TEXT SEGMENT:
+-------+

The EQUUS Foundation is pleased to announce the 2021 recipient of the Samantha “Sam” Calzone Memorial Award is Centenary University. Established in tribute to the life of Samantha Calzone and her everlasting passion for horses, the award recognizes an institution of higher learning offering equine studies and/or equine athletics programs that ensures that the quality of life of its equine partners is paramount. Preference is given to institutions of higher learning that offer both equine studies and collegiate athletic activities.
The recipient will receive a $2,500 grant from the EQUUS Foundation to be used to specifically underwrite horse care costs such as veterinary, dental, and farrier care, horse feed, supplements, bedding, horse gear, equipment, and supplies as well as alternative treatments and interventions or to assist in re-homing horses when they are no longer able to participate in the institution’s equine studies and/or intercollegiate athletic activities.
Centenary University’s Equine Studies Department is, for many students, the first stop on the way to a lifetime of success and achievement in the equine industry. The University offers a diverse selection of programs, including a bachelor’s degree in Equine Studies, Equine Science, Equine Training and Instruction, Animal Health Pre-Vet Track, Equestrian Media and Public Relations, and Equine Business Management; an associate’s degree in Equine Studies, a Therapeutic Riding program and equine athletic programs are also offered.
Centenary strives to balance quality time in the classroom with ample opportunities for students to apply lessons in a practical setting. The faculty and staff at Centenary recognize that the program’s horses play a central role in student development.

+-------+

EXTRACTED ENTRIES:
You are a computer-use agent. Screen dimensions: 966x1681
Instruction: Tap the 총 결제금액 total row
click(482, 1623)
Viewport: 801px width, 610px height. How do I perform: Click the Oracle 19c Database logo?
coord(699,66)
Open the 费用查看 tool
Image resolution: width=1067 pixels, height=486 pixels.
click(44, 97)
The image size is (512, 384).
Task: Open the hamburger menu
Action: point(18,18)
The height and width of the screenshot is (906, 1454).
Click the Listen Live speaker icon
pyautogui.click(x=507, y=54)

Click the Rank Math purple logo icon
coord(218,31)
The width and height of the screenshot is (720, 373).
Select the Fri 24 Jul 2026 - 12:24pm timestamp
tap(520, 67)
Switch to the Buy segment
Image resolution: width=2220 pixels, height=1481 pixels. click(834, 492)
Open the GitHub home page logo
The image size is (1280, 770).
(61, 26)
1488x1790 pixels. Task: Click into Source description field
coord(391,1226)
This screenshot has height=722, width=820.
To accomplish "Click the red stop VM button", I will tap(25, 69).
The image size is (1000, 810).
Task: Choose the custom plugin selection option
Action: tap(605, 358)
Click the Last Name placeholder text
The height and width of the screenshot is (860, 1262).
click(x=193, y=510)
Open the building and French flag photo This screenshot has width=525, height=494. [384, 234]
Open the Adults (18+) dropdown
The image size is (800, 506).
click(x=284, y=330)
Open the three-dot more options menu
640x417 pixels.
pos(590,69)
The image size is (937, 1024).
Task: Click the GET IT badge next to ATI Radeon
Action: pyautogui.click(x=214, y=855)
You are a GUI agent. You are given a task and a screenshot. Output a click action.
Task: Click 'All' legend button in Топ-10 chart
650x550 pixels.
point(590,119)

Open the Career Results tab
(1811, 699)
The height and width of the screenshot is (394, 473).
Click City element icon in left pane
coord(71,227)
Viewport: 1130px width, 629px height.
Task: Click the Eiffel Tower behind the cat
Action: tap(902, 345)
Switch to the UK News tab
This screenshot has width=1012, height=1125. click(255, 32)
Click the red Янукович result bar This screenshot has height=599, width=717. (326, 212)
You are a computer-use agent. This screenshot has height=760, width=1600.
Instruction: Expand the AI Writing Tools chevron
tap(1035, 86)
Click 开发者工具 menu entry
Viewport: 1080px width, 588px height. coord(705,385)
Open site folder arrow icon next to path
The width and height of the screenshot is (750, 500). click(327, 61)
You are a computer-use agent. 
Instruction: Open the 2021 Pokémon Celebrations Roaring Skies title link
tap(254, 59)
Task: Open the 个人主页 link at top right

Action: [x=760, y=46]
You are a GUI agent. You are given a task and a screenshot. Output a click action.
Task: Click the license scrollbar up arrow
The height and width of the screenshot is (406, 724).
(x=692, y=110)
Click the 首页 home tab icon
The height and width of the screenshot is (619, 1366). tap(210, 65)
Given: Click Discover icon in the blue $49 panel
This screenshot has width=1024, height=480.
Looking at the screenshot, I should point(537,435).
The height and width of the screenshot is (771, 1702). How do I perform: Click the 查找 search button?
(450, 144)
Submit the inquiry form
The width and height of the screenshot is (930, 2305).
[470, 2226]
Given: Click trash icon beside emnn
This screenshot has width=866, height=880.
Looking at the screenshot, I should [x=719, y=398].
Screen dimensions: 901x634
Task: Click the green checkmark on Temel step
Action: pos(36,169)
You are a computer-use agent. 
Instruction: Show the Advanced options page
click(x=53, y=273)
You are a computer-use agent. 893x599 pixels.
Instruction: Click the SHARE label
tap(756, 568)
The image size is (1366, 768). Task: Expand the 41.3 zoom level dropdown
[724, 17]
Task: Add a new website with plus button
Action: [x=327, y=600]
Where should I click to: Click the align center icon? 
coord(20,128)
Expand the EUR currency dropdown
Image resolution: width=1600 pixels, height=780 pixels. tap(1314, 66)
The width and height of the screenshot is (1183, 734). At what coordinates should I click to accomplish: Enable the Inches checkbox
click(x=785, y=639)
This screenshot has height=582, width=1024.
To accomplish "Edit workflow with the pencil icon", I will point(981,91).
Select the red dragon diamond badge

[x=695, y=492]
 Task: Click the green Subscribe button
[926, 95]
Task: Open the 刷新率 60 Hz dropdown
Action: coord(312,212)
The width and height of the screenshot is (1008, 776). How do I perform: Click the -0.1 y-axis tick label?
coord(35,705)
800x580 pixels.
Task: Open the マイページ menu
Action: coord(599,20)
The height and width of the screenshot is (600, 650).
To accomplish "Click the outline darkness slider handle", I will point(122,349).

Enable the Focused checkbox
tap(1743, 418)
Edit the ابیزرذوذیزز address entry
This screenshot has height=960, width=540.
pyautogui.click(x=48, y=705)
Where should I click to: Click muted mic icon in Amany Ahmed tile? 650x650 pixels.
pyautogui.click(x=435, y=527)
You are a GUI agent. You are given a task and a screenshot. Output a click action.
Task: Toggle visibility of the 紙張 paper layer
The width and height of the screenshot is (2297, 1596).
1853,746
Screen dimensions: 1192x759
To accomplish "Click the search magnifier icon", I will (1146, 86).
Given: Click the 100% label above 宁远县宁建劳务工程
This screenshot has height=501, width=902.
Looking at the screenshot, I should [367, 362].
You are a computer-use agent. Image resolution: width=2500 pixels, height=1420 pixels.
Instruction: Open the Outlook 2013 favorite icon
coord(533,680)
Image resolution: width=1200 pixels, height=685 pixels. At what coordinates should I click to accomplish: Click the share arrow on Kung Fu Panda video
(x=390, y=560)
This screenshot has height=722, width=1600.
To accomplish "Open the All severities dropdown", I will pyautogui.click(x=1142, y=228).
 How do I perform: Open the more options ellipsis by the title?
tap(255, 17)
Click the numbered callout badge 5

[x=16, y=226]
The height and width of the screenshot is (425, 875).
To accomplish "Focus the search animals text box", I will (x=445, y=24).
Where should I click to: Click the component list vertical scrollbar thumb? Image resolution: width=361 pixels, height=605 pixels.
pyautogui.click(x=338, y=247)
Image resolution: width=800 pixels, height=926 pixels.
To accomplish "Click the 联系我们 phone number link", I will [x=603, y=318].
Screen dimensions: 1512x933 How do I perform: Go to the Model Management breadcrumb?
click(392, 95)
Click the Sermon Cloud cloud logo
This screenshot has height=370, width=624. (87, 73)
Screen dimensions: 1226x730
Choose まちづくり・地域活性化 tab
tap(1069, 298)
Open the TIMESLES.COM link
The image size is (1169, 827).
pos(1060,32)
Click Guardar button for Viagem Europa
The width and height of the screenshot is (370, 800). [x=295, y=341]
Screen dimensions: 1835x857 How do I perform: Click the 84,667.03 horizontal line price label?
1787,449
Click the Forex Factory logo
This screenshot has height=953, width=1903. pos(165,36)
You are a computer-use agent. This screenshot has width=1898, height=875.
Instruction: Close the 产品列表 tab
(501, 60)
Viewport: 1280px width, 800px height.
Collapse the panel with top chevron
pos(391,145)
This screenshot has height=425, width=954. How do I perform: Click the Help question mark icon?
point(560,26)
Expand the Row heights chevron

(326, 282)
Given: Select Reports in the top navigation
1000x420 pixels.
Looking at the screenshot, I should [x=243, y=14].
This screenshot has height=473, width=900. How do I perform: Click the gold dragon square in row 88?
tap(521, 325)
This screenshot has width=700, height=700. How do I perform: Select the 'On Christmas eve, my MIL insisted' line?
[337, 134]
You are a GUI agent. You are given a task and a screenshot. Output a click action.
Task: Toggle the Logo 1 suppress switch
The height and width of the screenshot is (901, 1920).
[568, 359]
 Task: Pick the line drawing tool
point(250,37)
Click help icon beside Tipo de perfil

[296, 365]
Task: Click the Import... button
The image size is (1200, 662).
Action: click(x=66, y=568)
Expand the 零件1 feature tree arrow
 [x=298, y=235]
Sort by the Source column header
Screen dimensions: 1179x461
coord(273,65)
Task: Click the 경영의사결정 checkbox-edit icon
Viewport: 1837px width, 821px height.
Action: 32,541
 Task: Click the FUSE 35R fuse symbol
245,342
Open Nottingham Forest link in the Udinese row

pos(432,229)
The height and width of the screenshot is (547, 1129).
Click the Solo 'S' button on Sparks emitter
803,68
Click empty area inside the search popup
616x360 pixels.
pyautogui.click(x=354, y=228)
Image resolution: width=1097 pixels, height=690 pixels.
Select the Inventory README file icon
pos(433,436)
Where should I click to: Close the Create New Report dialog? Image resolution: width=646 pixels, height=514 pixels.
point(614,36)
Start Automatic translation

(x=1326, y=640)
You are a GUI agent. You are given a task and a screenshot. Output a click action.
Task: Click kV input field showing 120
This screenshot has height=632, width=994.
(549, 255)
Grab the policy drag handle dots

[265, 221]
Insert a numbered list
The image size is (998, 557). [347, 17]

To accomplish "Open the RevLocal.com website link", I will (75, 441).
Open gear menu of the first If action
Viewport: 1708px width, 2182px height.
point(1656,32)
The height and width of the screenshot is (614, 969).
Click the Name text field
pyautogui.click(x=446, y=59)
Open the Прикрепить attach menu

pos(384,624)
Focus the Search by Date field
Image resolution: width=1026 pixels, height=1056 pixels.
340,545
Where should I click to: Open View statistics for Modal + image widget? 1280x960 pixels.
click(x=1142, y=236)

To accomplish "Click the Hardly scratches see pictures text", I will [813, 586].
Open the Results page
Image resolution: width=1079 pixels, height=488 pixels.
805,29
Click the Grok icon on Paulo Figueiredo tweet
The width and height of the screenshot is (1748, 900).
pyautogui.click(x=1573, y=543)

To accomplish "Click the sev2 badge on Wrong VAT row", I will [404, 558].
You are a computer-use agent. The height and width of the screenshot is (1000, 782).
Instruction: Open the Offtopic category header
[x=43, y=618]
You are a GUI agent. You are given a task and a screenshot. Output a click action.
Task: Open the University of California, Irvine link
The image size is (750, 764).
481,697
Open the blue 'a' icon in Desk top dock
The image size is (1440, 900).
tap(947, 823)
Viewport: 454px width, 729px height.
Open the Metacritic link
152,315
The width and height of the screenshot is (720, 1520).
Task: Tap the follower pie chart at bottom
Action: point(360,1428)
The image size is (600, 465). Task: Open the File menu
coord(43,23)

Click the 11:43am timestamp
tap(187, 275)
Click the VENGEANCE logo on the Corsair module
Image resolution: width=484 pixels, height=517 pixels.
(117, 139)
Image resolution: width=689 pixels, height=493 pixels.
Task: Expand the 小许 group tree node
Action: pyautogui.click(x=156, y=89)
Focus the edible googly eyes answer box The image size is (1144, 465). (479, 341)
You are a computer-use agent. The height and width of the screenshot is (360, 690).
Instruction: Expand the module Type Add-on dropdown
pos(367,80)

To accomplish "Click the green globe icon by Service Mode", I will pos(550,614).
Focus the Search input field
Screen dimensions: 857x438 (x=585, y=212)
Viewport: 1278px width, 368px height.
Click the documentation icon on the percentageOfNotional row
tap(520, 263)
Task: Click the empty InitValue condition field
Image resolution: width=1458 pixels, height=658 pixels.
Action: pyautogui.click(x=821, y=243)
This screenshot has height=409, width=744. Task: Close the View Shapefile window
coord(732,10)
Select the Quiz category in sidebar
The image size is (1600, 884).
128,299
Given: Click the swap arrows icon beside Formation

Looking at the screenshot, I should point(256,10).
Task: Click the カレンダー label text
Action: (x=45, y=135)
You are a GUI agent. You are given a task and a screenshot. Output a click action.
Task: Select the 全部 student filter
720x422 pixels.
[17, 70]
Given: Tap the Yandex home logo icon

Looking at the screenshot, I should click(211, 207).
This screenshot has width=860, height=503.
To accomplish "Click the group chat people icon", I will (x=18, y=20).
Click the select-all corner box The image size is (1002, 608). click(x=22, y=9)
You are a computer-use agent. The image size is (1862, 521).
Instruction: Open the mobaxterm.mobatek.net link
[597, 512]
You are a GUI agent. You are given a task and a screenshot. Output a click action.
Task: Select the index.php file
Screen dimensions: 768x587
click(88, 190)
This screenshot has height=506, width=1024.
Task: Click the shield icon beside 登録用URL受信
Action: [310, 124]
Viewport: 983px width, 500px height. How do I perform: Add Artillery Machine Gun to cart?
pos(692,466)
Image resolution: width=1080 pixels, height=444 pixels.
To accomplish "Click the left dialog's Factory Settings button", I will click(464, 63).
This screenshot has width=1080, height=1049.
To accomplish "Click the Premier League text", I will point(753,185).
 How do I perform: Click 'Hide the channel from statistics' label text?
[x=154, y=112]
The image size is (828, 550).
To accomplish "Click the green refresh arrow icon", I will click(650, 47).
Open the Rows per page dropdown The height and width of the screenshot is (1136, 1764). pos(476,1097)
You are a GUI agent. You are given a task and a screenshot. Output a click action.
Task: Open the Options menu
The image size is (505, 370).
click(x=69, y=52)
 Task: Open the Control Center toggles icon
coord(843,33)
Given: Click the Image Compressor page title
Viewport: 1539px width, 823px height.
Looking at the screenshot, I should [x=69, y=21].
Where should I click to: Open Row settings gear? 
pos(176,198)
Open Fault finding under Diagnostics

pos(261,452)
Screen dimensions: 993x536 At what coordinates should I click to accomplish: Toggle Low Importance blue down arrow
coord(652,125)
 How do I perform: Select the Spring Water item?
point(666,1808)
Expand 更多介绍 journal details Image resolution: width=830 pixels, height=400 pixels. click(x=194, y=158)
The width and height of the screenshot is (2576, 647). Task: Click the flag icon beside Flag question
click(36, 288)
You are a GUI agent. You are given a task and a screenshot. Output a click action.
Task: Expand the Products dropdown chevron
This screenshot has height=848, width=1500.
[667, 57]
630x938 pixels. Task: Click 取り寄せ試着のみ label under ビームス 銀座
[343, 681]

+-------+

WHAT TO DO:
[A] In the award announcement, rewrite the stretch from "Centenary strives to" through "in student development.", changing "practical setting" to "hands-on setting".
[B] Continue the award announcement from the point where it ends.

ANSWERS BELOW:
[A]
Centenary strives to balance quality time in the classroom with ample opportunities for students to apply lessons in a hands-on setting. The faculty and staff at Centenary recognize that the program’s horses play a central role in student development.

[B]
The University’s robust herd of about 90 donated horses allows instructors to match students with appropriate horses and rotate mounts often so that they can work on targeted skills. In addition, Centenary’s faculty members bring the unique perspective that comes from being practicing professionals within their respective fields. The herd receives the highest standard of care, with a licensed veterinarian serving as a faculty member, and a veterinary technician, facility manager and assistant facility manager on staff full time.
To ensure the welfare of each horse, Centenary carefully reviews the use of all animals in student research projects, riding instruction and other coursework through its Animal Care and Use Committee application process. The University also institutes a careful screening process for all horses being donated or rehomed, thereby maintaining the same high standard of care for active and retired program horses alike.
Designed to prepare students for everything from pre-veterinary admission to careers in fields like business management, horse training, media and public relations, Centenary has a place for every aspiring equine professional to receive a comprehensive education in the care and management of the horse.
Samantha Calzone (1996-2019)
On Sept. 16, 2019, Samantha Marie Pritchard Calzone passed away doing what she loved most in this life – riding horses.
Equipped with passion, the knowledge arising from her BS in equine studies from the University of Connecticut (UConn) and her Masters from Hartpury University in England, and the leadership skills she gained from serving as Captain of the UConn Equestrian Team, Samantha hoped to dedicate her life to improve the lives of horses.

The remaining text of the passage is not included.